The City would be required to prove that a refusal to rent to anyone with a felony record would have a “significant adverse impact” on members of Group X. That is, not necessarily that felons can’t find housing, but that members of the protected Group X can’t find housing. If the property in question had any significant number of Group X residents, as compared with the local population, the City might not prove its case.
For the sake of argument, let us assume that the City has shown such an impact. The property owner would then offer its justification that, regardless of its effect on any group, it is reasonable to exclude felons for the sake of safety and crime prevention. If the court accepts such a justification, the City then has the burden of showing how the same goals can be achieved with less discriminatory results. The City’s position thus far has been that the property owner should put some time limit on the use of felony convictions rather than a blanket prohibition – but would that solve the disparate impact problem?
Let us assume that in the last 50 years, 50% of felonies were committed by members of Group X, 30% by members of Group Y, and 20% by Group Z. Certainly, members of Group X would be hardest hit by a blanket prohibition against felons. Suppose the City argues that a property owner should only look at crimes committed in the last ten years. What if the statistics are the same and 50% of the crimes committed in the last 10 years were committed by Group X members? What if the statistics were the same for crimes committed in just the last year? If the statistics were basically the same for any given period of time, then the same impact on Group X would exist regardless of the policy in place. If that is true, then the City would not be able to offer “a viable alternative that satisfies the defendant’s policy objectives while reducing the discriminatory impact.” In short, if the City brings a lawsuit based on disparate impact, it has the burden of offering a plan showing that the same objectives of crime reduction can be accomplished in a manner which has a lesser impact on the protected group.

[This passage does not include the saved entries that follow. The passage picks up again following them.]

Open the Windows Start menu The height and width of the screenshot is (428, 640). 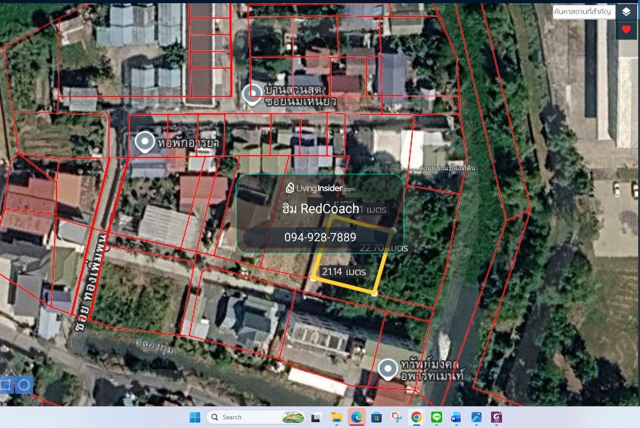click(195, 417)
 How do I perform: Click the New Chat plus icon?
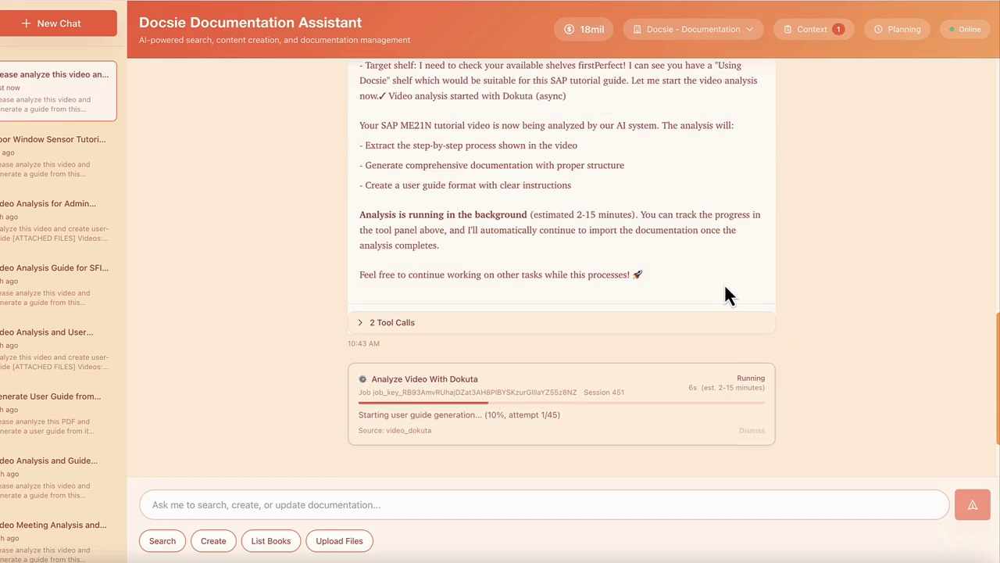pyautogui.click(x=27, y=23)
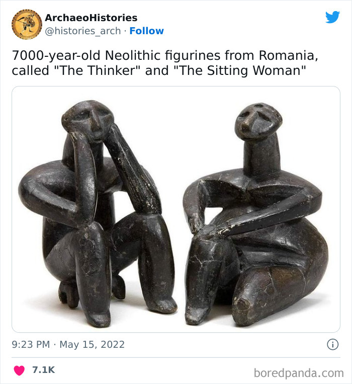352x384 pixels.
Task: Click the word Romania in tweet
Action: [288, 55]
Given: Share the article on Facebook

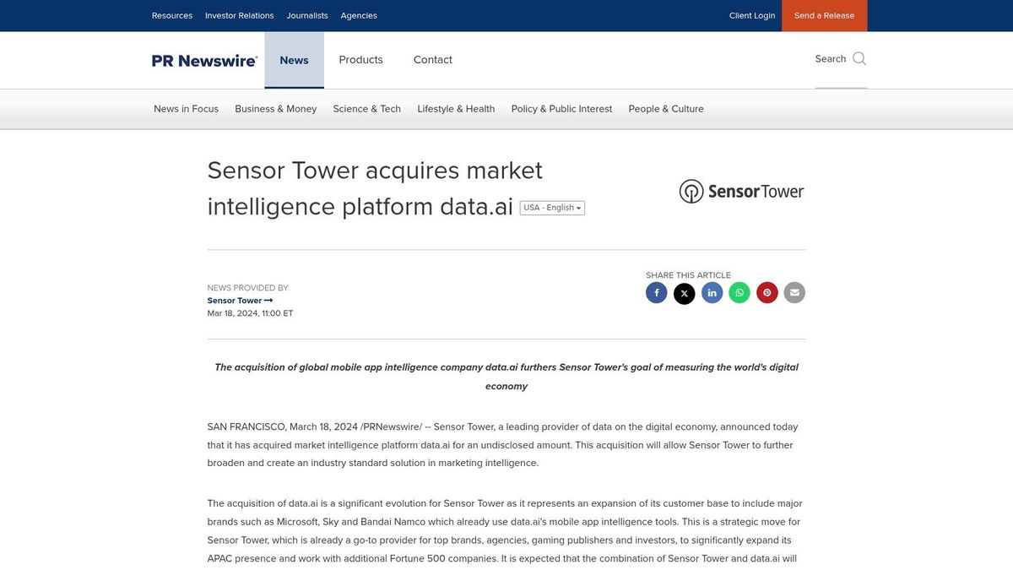Looking at the screenshot, I should pos(656,292).
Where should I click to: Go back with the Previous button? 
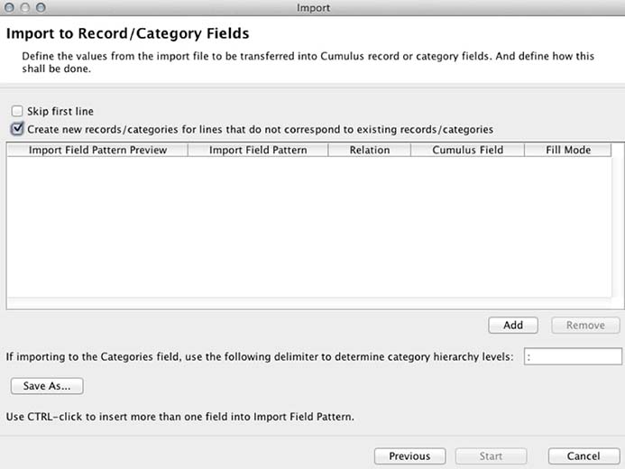pyautogui.click(x=409, y=456)
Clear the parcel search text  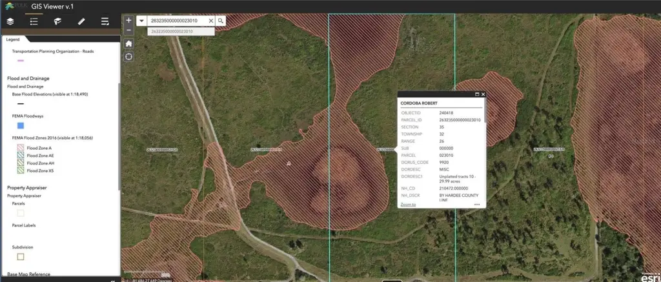(210, 21)
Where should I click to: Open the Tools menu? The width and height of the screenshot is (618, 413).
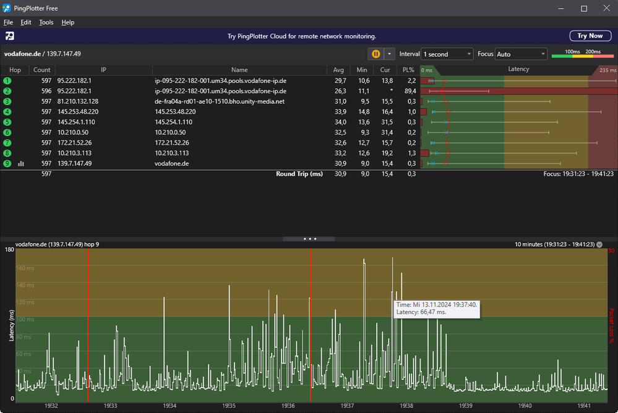coord(46,22)
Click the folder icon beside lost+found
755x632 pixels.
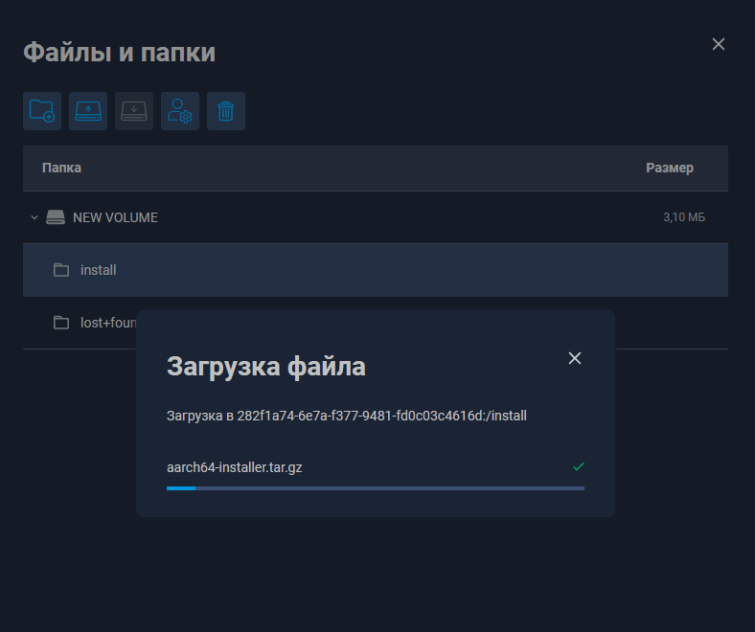[61, 323]
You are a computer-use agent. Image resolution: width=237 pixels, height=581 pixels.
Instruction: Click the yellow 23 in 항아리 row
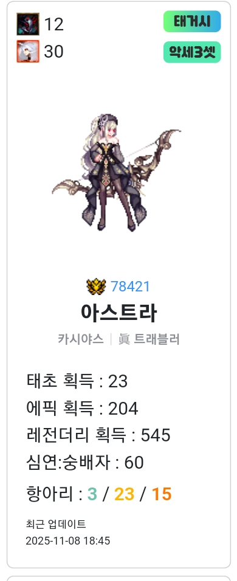124,494
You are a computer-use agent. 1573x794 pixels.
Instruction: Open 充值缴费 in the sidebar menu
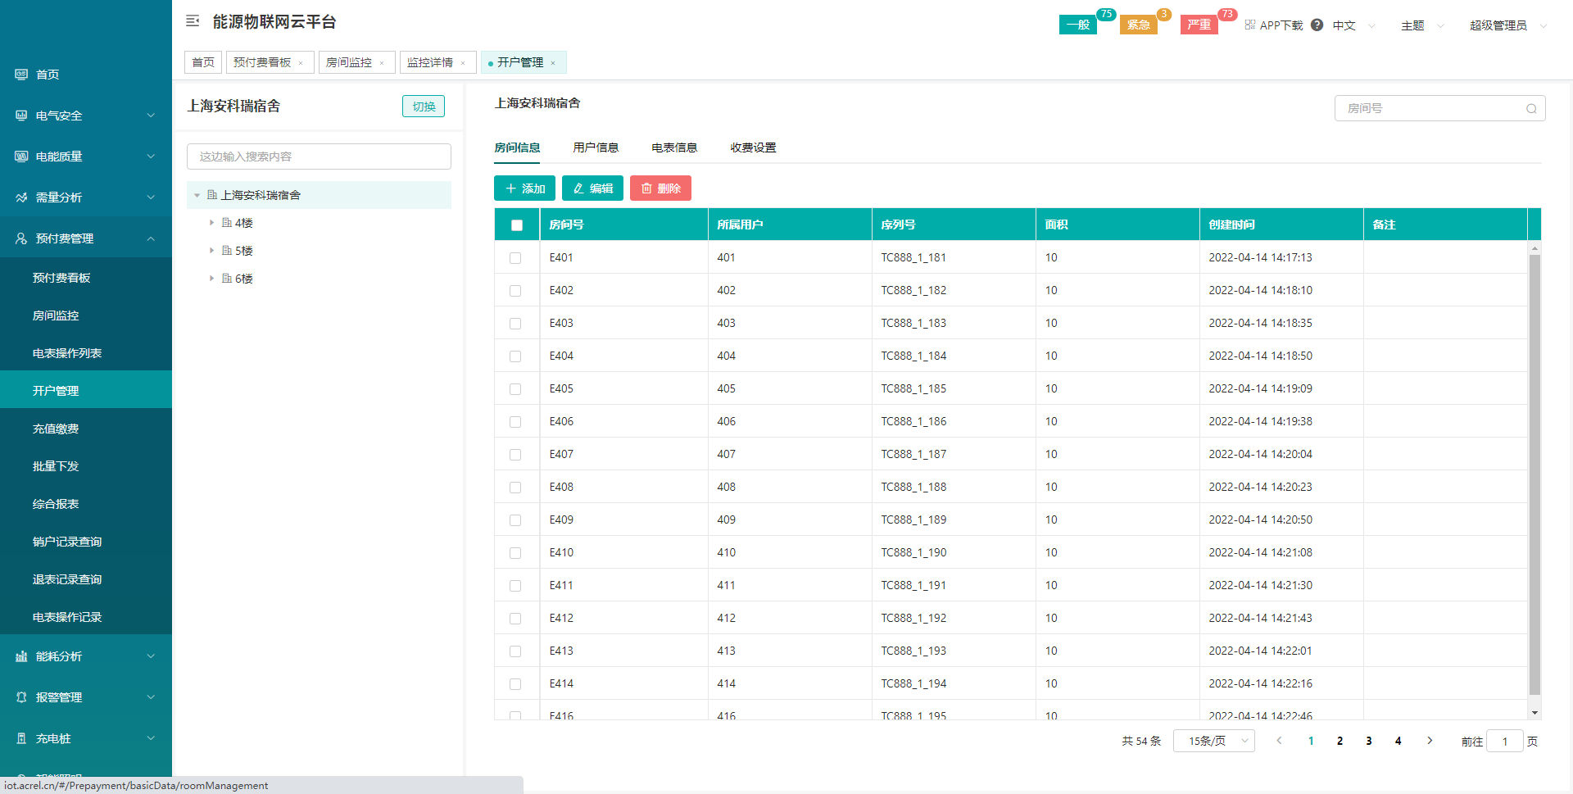[56, 429]
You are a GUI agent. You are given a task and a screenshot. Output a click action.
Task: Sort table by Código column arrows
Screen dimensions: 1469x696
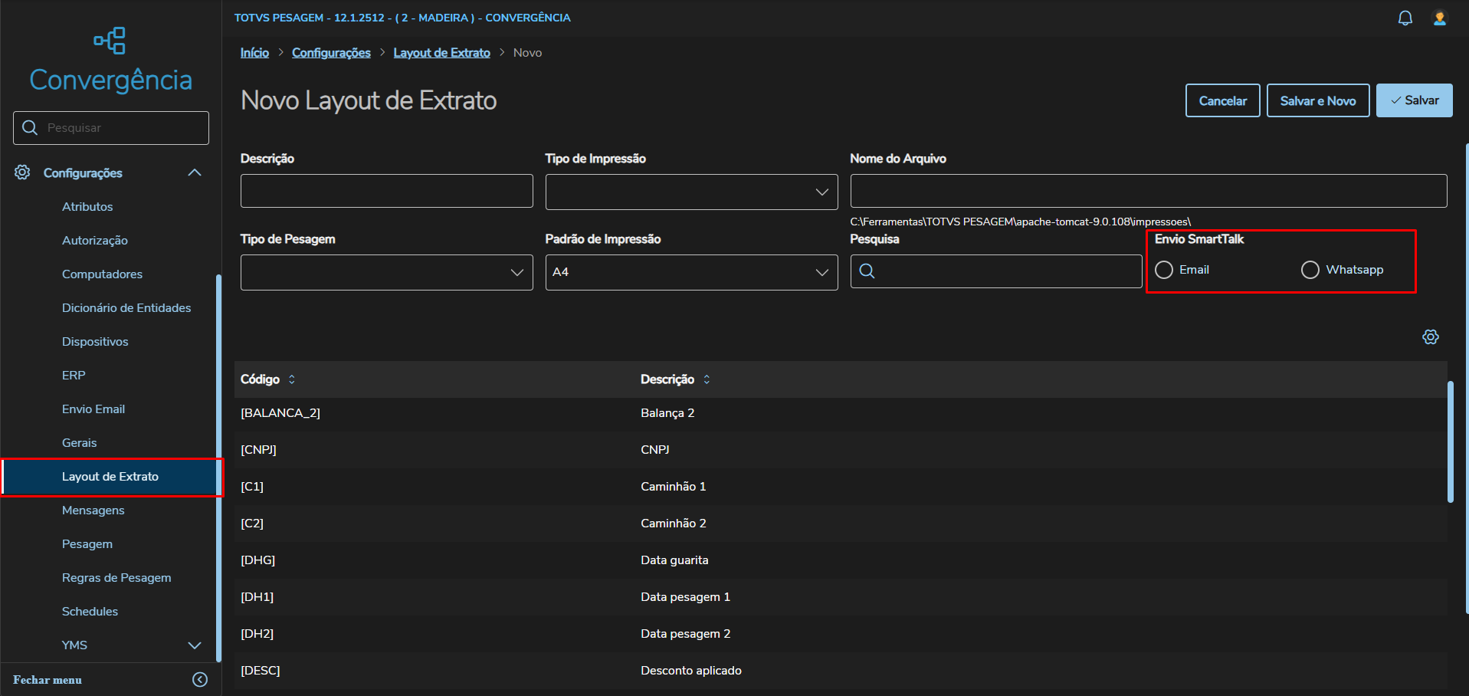[x=292, y=379]

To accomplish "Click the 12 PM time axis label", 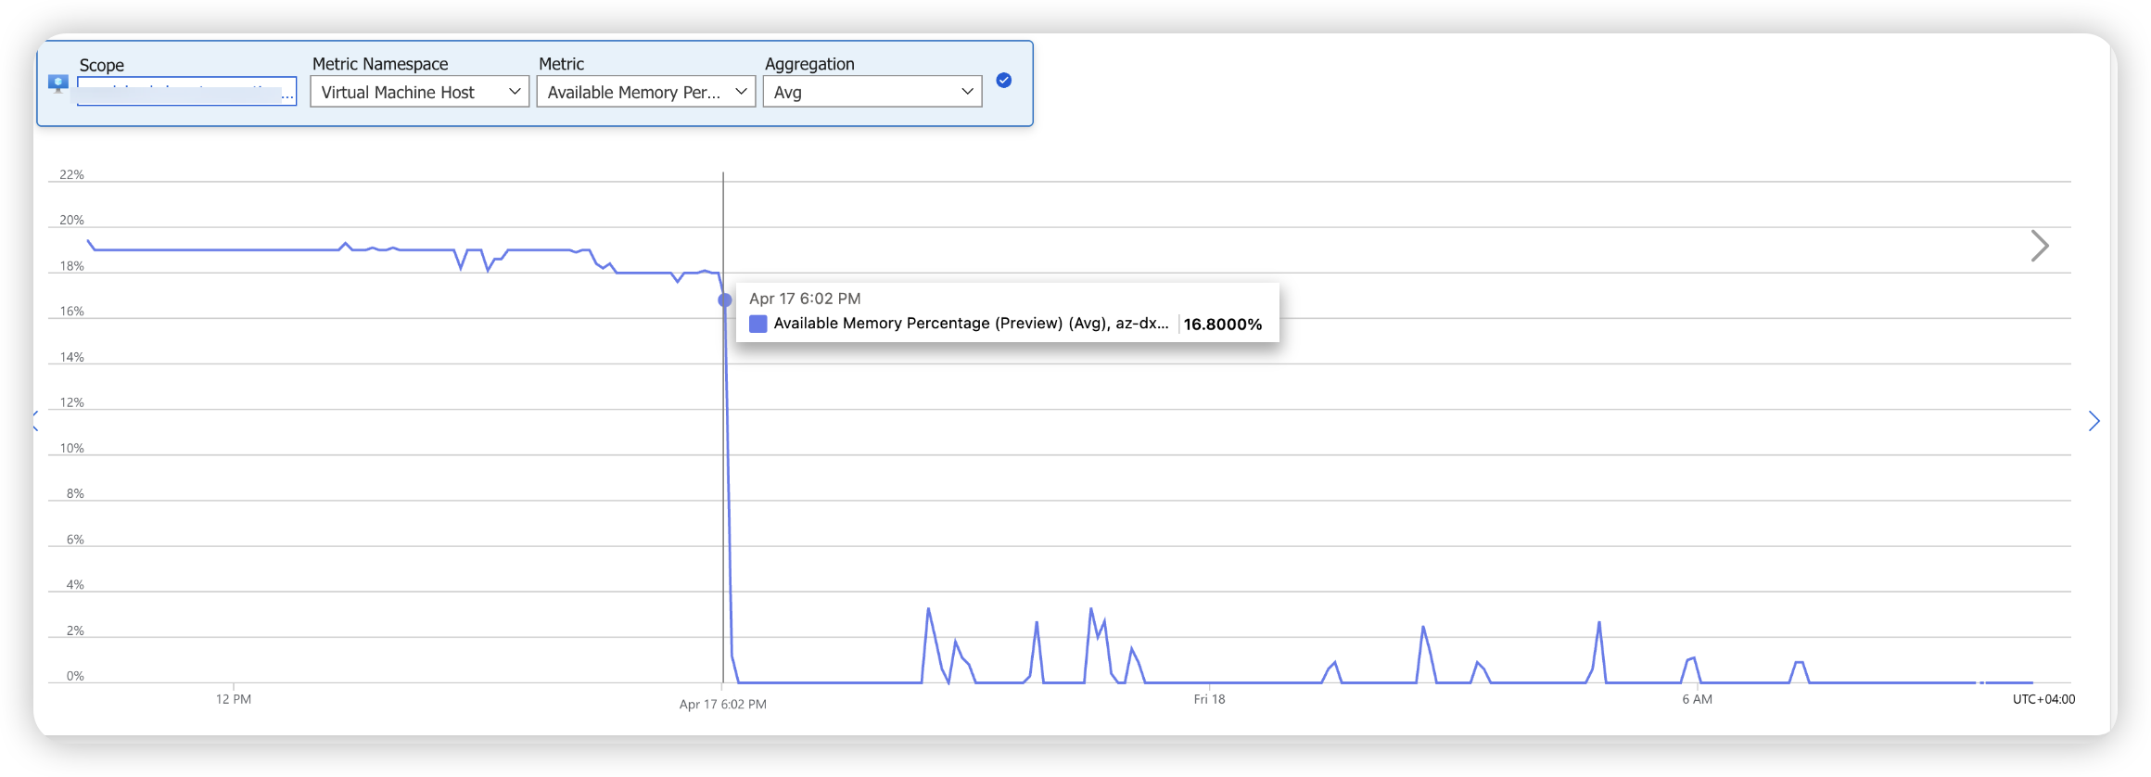I will [234, 699].
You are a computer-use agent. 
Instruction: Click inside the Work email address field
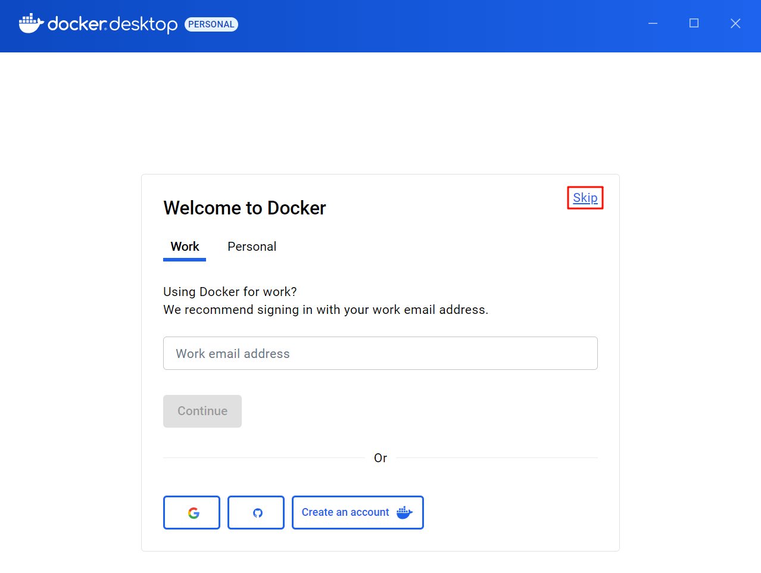click(380, 353)
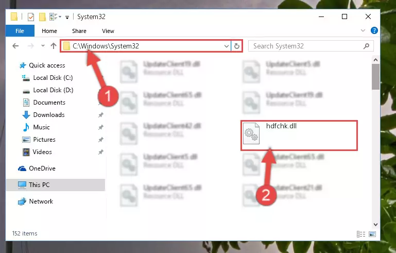Refresh the System32 folder view
Image resolution: width=396 pixels, height=253 pixels.
point(237,46)
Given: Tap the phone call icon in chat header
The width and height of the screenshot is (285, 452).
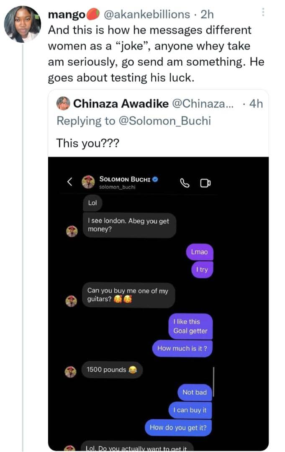Looking at the screenshot, I should coord(185,182).
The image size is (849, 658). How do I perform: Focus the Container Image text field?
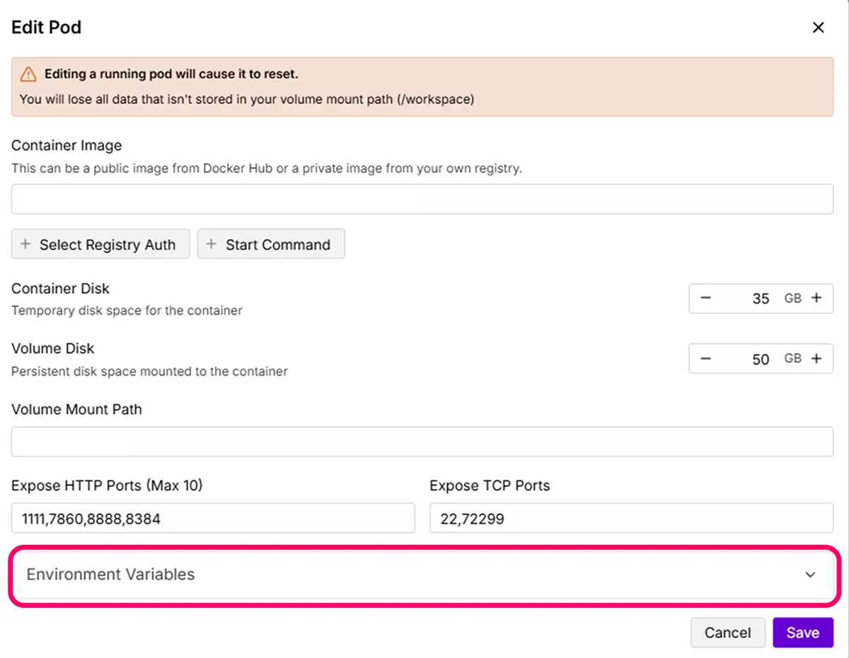pos(422,200)
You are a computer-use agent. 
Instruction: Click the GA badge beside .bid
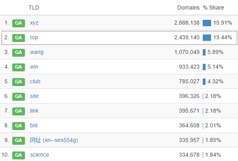point(19,126)
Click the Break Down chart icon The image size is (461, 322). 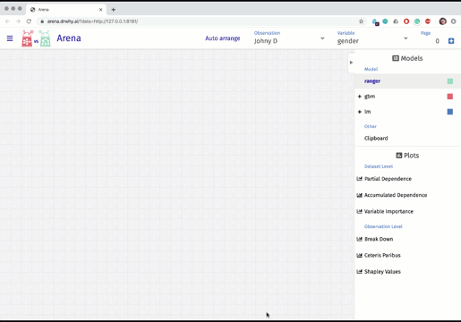click(x=359, y=239)
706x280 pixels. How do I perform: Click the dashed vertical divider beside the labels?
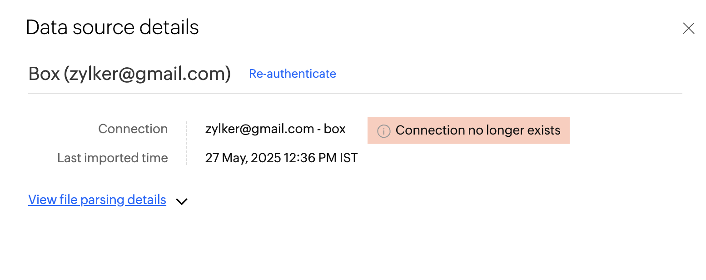click(187, 143)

At the present time, HUD has not taken the position that a blanket prohibition against felons violates the Fair Housing Act. In a letter dated June 17, 2011, Sandra B. Henriquez, Assistant Secretary for Public and Indian Housing, discourages such a prohibition but does not state that it constitutes a violation of law. Henriquez states that the Obama administration “believes in the importance of second chances – that people who have paid their debt to society deserve the opportunity to become productive citizens . . .” Her letter to Public Housing directors points out that the only “explicit bans on occupancy based on criminal activity” (in Public Housing) is for persons involved in methamphetamine production on federally assisted housing property and registered sex offenders. “Beyond these restrictions, PHAs have broad discretion to set admission and termination policies” and they may consider evidence of rehabilitation and likelihood of “favorable future conduct.”(Emphasis added.) It is noteworthy that even when addressing Public Housing directors (over whom HUD has more control than conventional landlords) the Assistant Secretary does not say “Thou shalt not discriminate against felons,” nor does she say that such a policy violates the Fair Housing Act.
Quotes not otherwise attributed are from “Housing Discrimination: Law & Litigation,” by Robert G. Schwemm.
“San Francisco Considers Legal Protection for Criminals,” Claudia Cowan, Fox News, July 22, 2011.
Robert J. Wise has been practicing housing law in the Kansas City metropolitan area since 1975. He is a former member of the AAKC Board of Directors, former executive director of the Missouri Apartment Association. He is presently the executive director of Mid-America Crime Free, Inc. and a partner in the law firm of Wise & Anderson, LLC.